WG Grace was a superb all around player who was exceptional at all three key positions of batting, bowling, and fielding, but is most well known for his batting. He is credited with developing contemporary batsmanship. He typically started the innings and was well regarded for his command of all strokes. Modern commentators described his level of proficiency as being exceptional.
WG Grace was a showman who attracted huge crowds to the game. Despite the general public's lack of knowledge of the sport he accomplished more than anybody else to popularise, his name still carries weight with them. He undoubtedly served as cricket's first icon. He was simply referred to as the champion and the "Father of Cricket."
From the village green to Lord's, he ruled cricket, and he was largely responsible for the sport's emergence into the modern era. He became a master batsman at the young age of 16, and his supremacy in 1871 may be recognised by looking at the national averages.
William Gilbert Grace made his first-class debut at the age of 16 in 1865. He quickly rose to fame as the first cricket superstar after reaching 224 unbeaten for an All-England team against Surrey in 1866. At the time, such large scores were incredibly uncommon. He gained widespread recognition as the greatest cricket player ever. From that point forward, he was "the biggest name in cricket and the main spectator attraction’." Only 18 years old, he was already referred to as the champion of cricket.
He consistently had a significant lead in the national batting averages; from 1869 to 1880, he was first in all but two of those years and typically averaged over 50 when few players could even reach the top 30. He amassed 2,739 runs (an average of 78.25) during the 1871 season, a total that wasn't surpassed for 25 years.

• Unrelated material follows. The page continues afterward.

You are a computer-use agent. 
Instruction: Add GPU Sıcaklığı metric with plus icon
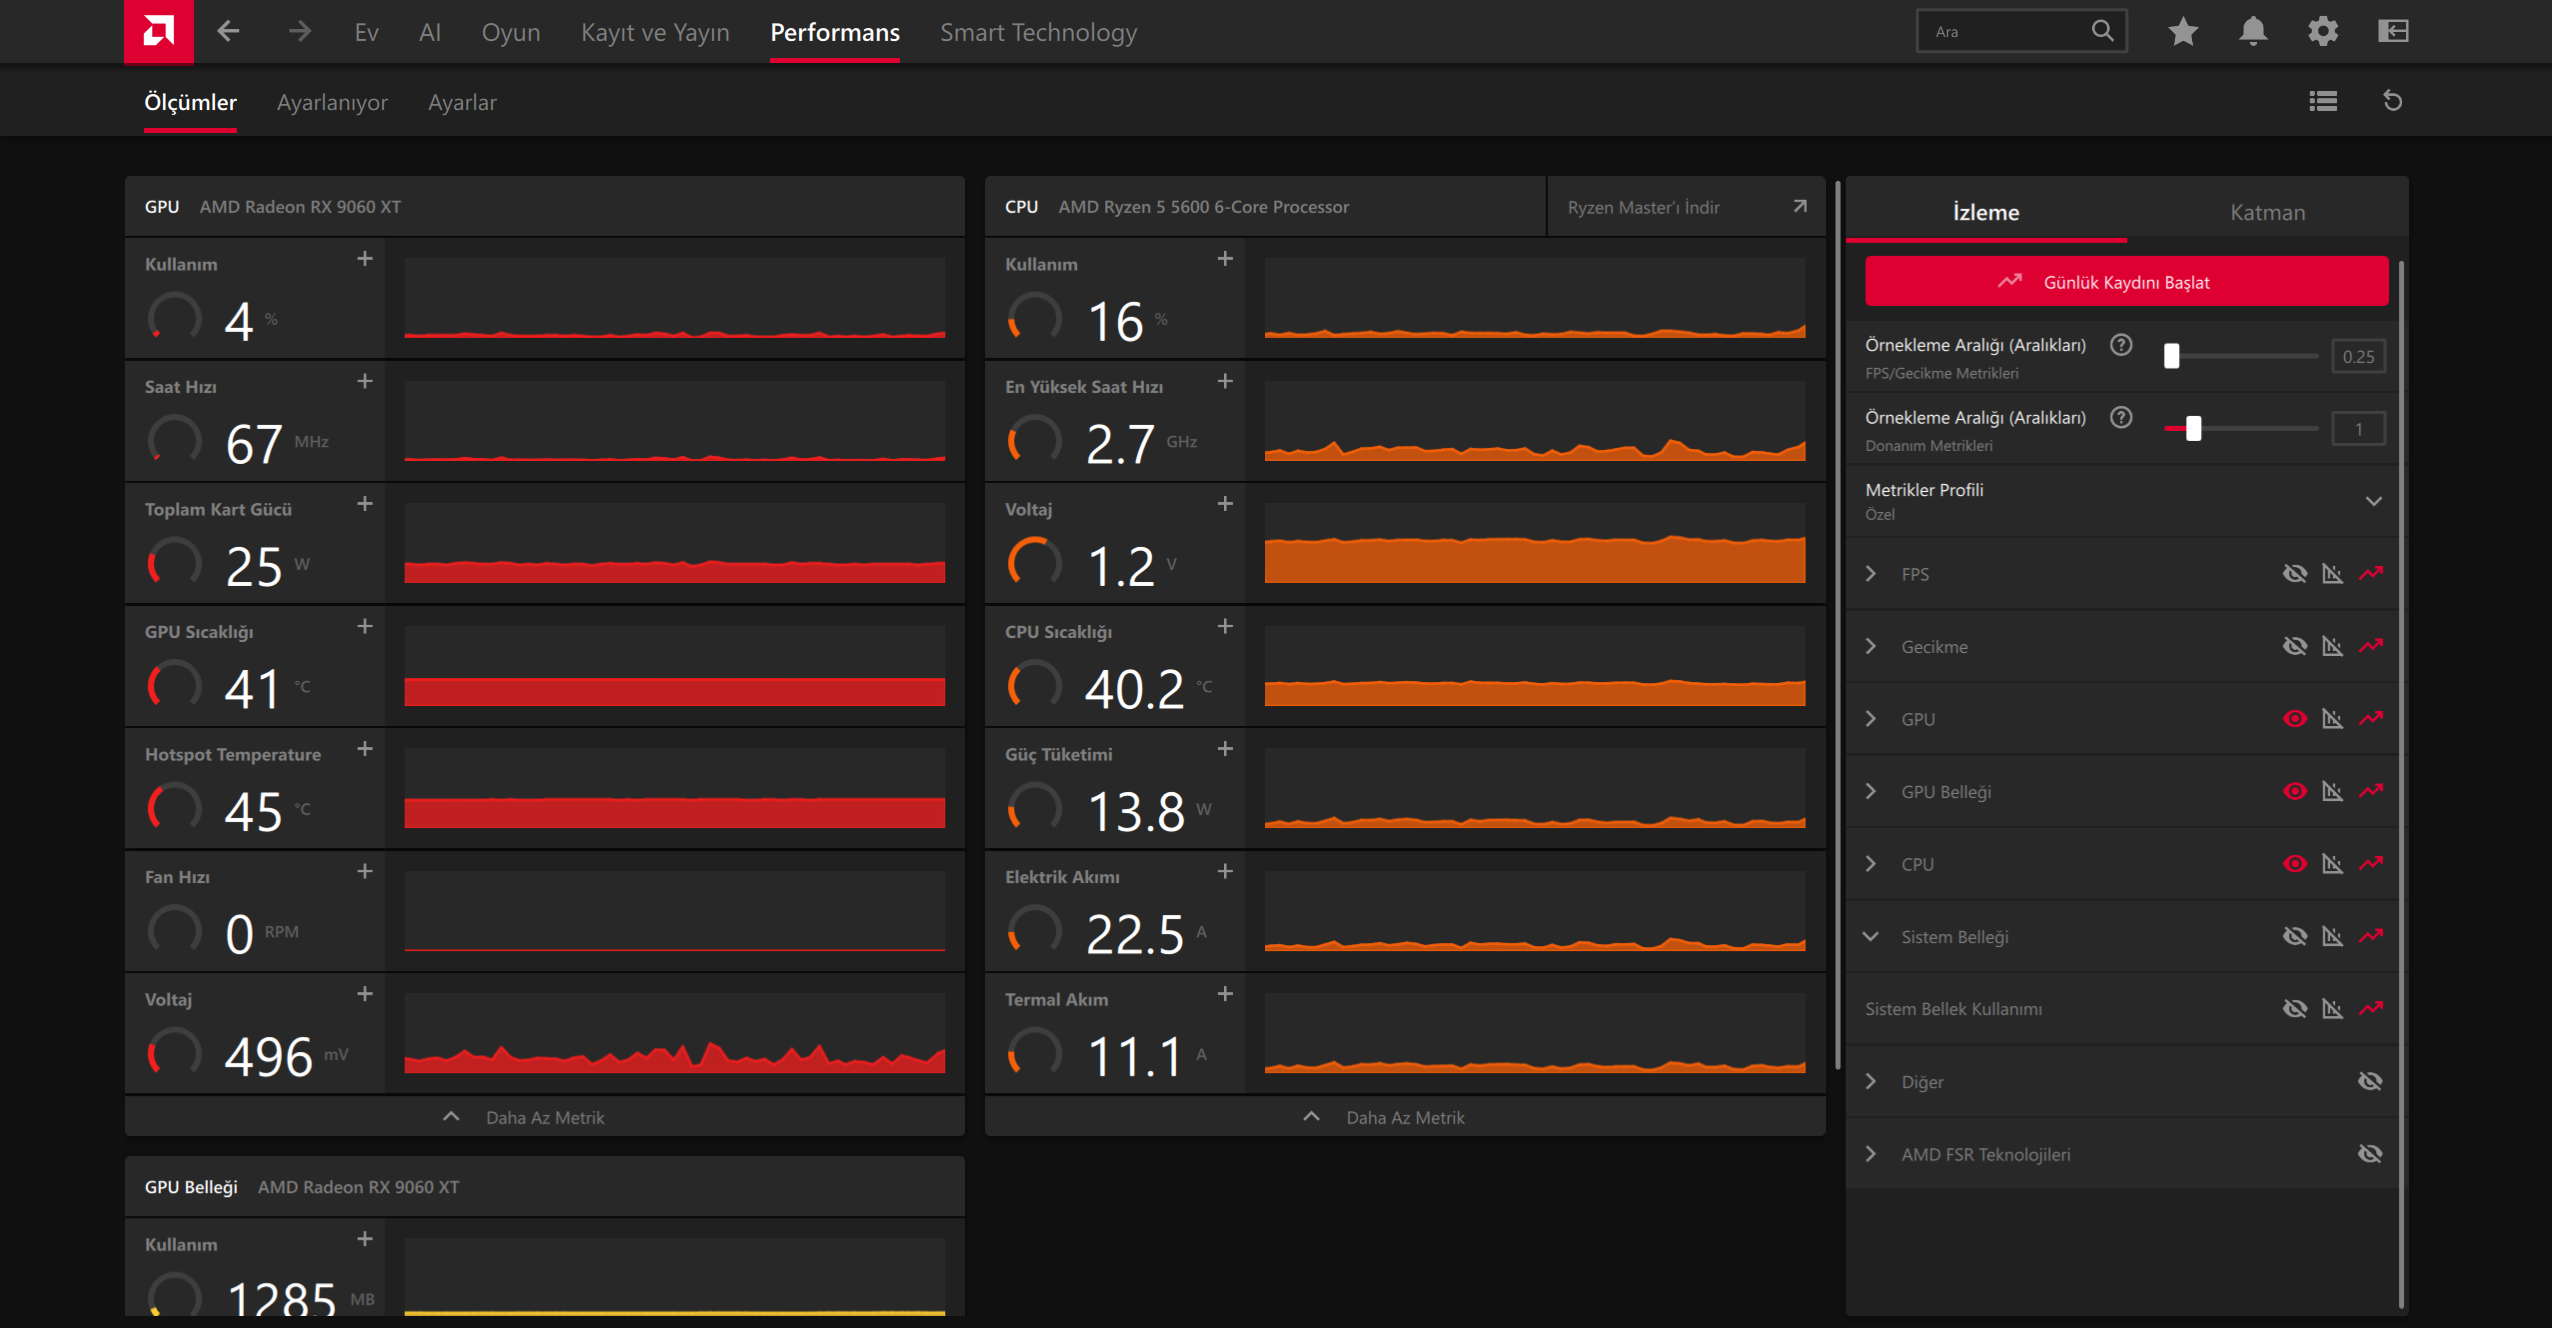(x=365, y=627)
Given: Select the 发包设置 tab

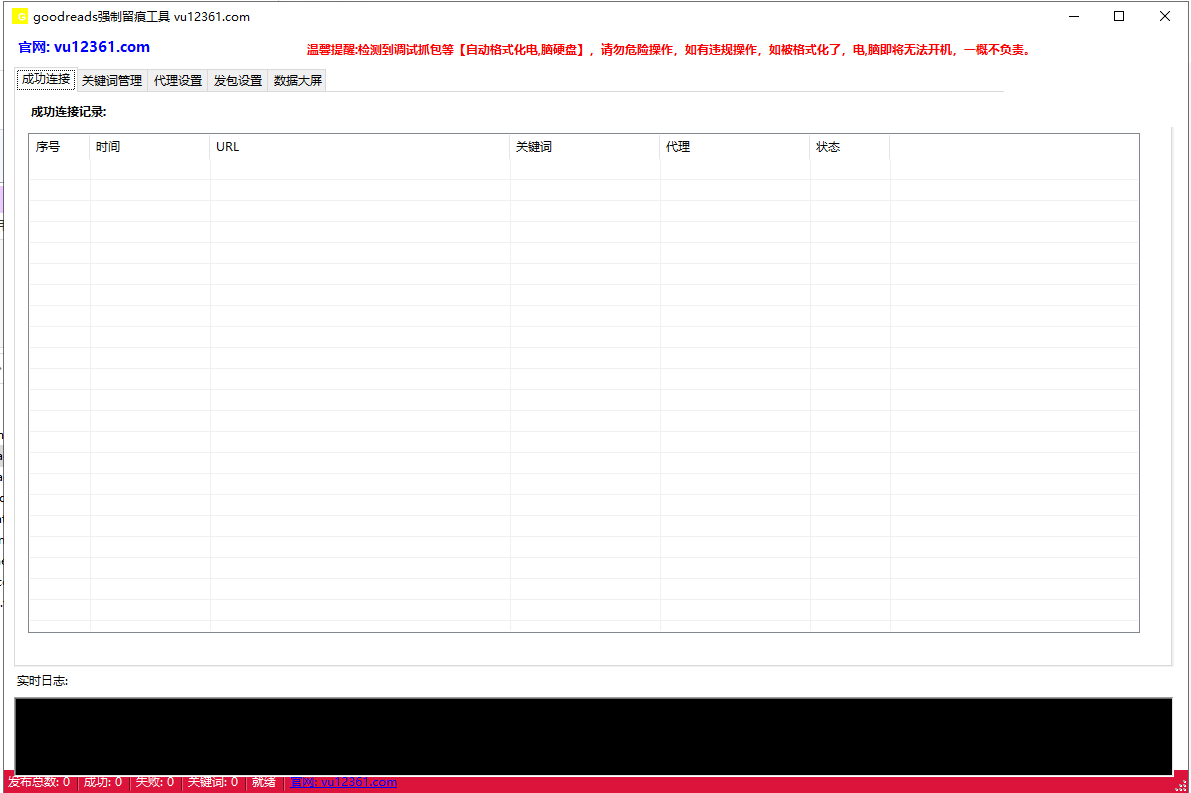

His accomplishment was the result of various factors. He invented a method that could demolish even the best fast bowling on fields that were frequently dangerously rough. He was 6 feet tall and solidly built. When many thought it was a style misstep to do anything other than hit the ball directly back where it came from or through the covers, he also opened up the leg side as a scoring location.
He demonstrated how long it was possible to bat by using a decent technique, lots of patience, and complete attention to the task. He scored 344 against Kent in 1876, which was the biggest first-class score ever recorded at the time, 177 against Nottinghamshire, and 318 against Yorkshire. Nobody in cricket had ever been so methodical. Between 1874 and 1886, he recorded 100 wickets in a season nine times and completed the match double of 100 runs and 10 wickets 17 times.
WG Grace was the first man to score 100 hundreds, scored 2,000 runs in a season five times, passed the 1,000 runs in 28 summers, and completed the 1,000 runs and 100 wickets double eight times. He scored more than 2,000 runs and took 100 wickets in 1896, and he had made 1,000 runs in May of the previous year. Without a doubt, WG Grace was extraordinary and phenomenal personality, and he had enormous popularity.
At The Oval 1880, in the first ever test match played on English soil, Grace scored England's first Test century vs australia. He quickly rose to the position of England's preferred captain, serving in that capacity until 1899, when, at the age of 50, he finally conceded that his time had run out. He didn't completely stop playing cricket, though; he continued playing in first-class matches until his 60th year in 1908.
Over the course of his more than 40 year first class career, he scored 54,896 runs, 2,876 wickets, and 887 catches as well as executing five stumpings in occasional appearances as a wicketkeeper.
He had a legendary Indian summer when he was 47 years old, scoring 1,000 runs before the end of May (a feat never before achieved) and recording his 100th hundred at a time when no one else had managed more than 41.